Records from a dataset
■ ■ ■ ■

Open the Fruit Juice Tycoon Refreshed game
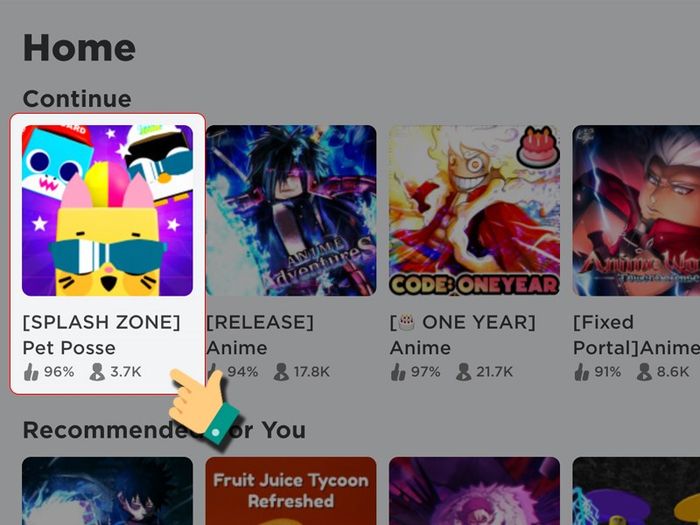The height and width of the screenshot is (525, 700). click(x=291, y=491)
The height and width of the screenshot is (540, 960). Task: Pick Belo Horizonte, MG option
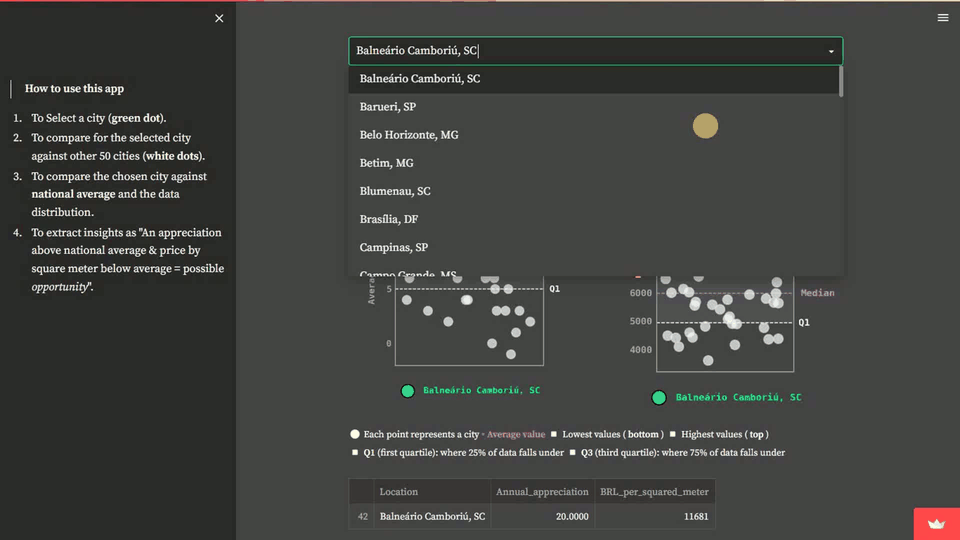pos(409,135)
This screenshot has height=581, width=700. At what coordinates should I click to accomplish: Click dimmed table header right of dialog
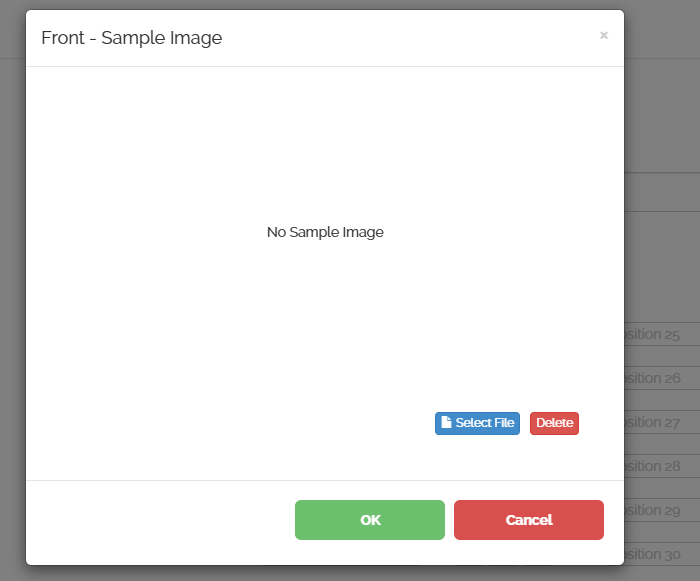(x=660, y=192)
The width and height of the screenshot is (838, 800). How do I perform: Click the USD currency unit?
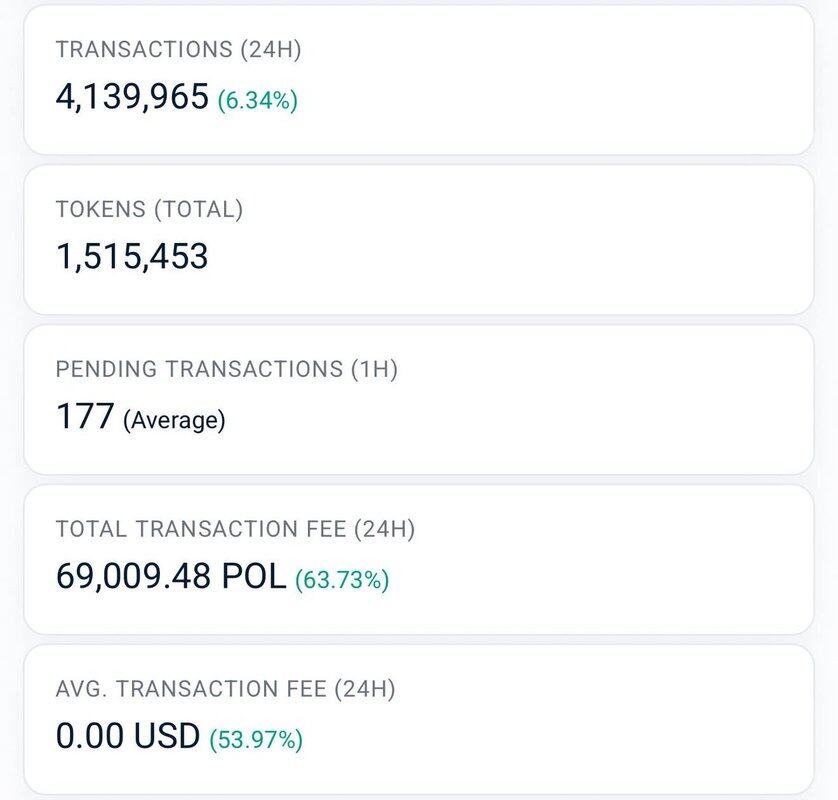[166, 737]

■ ■ ■ ■

▶ PROBLEM: Rewrite the records with "table header" replaced by "column header" and everything else unchanged. Leave the pictures out.

▶ FINISHED TASK:
Open the Fruit Juice Tycoon Refreshed game
The height and width of the screenshot is (525, 700). click(x=291, y=491)
The height and width of the screenshot is (540, 960). Task: Pick Belo Horizonte, MG option
pos(409,135)
This screenshot has height=581, width=700. At what coordinates should I click to accomplish: Click dimmed column header right of dialog
(x=660, y=192)
The width and height of the screenshot is (838, 800). How do I perform: Click the USD currency unit?
[166, 737]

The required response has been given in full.